Luckily, Fool contributor Alex Planes has done the math. Factoring in Yahoo! Japan and Alibaba's stake, he estimates that Yahoo! trades for a P/E between 8 and 14.
While 14 is still almost twice as much as Yahoo!'s reported P/E, the range is still relatively inexpensive. For comparison, remember that the S&P 500's traditional averages a P/E of 15.
You could argue that Yahoo! is expensive at a forward P/E of 16.8, but, for practicality's sake, let's not.
While you want to buy Yahoo! stock at its cheapest price, "it's far better to buy a good business at a fair price" -- per Charlie Munger. Whether the P/E is 14, 15 or 16, Yahoo! stock seems to trade at a fair price. So with that, let's take a look at Yahoo's business.

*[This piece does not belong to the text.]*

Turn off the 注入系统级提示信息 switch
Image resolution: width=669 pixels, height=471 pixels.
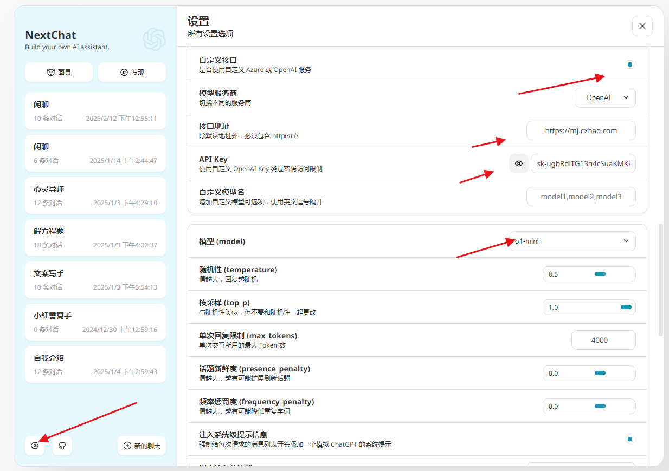(x=629, y=439)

Does Yahoo! lack a "core strategy"?
Fool Travis Hoium thinks Yahoo! can't figure out what it's identity is. Unsure if it wants to be a search engine, a leader in display ads, or an Internet portal, he says:
Yahoo! has become an amalgamation of websites that don't seem to have any cohesion. As a finance person, I use Yahoo! Finance every day, but the site doesn't look anything like the main page, Flickr, shopping, or any of the company's other sites. Being a finance user simply doesn't draw me into the Yahoo! platform.
That's understandable. In the past, Yahoo! has done a terrible job of integrating its product together into a consistent feel. However, there are signs that this is changing.

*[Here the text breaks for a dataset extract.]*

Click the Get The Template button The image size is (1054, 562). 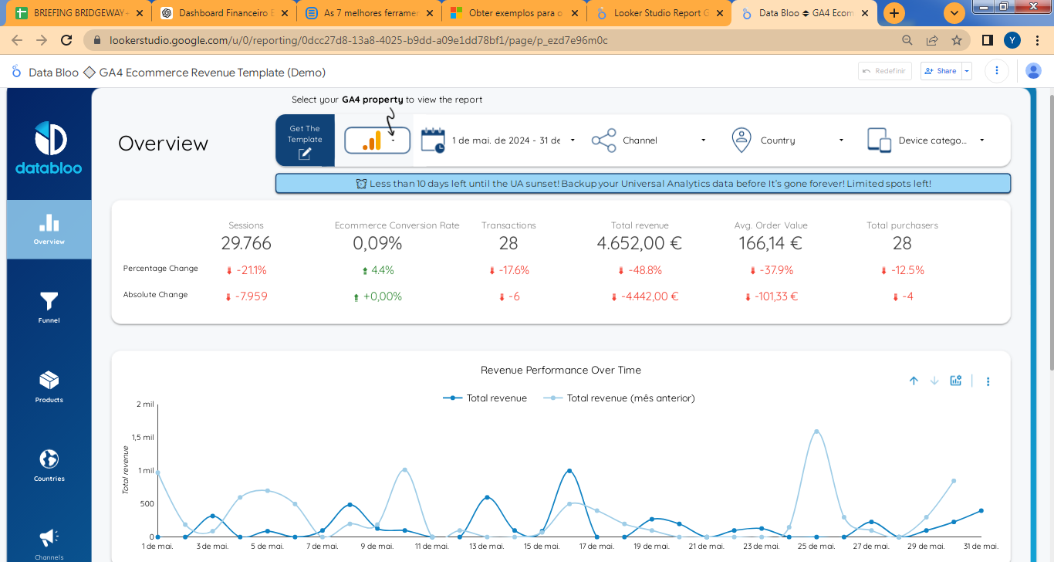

Over the past year, Yahoo! redesigned key products. In December, it released a new interface for Mail. In the past two months, Yahoo! changed its front-page newsfeed and gave Flickr a facelift. While Yahoo! Finance still looks the same, you can bet that it'll have a new look soon.
Because Yahoo! has Marissa Mayer -- a product-focused CEO. Listed as one of Time Magazine's Most Influential People for 2013, Mayer -- according to Google Chairman Eric Schmidt -- touched the design of "virtually all of [Google's] major products and services."
Still, critics say she's in over her head. They say she is focused on outside, not organic, growth.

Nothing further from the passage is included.